===== GIVEN DATA
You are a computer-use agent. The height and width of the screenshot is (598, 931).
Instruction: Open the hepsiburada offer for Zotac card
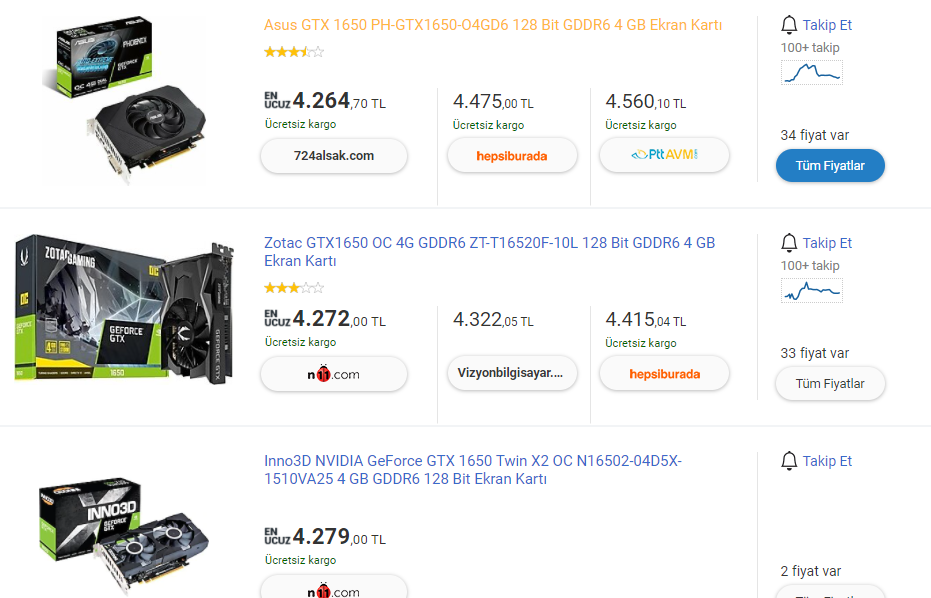664,374
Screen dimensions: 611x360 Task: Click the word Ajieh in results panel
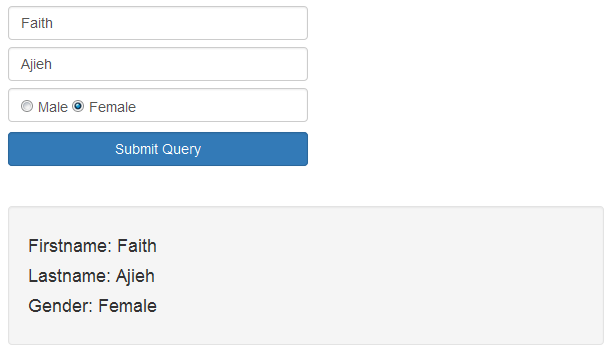[135, 276]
==========
WRITTEN EXERCISE> Convert every line of the items above into a numbered list, skipping blank lines. Leave the pictures out.

TASK OUTPUT>
1. You are a computer-use agent. The height and width of the screenshot is (598, 931).
2. Instruction: Open the hepsiburada offer for Zotac card
3. 664,374
4. Screen dimensions: 611x360 Task: Click the word Ajieh in results panel
5. [135, 276]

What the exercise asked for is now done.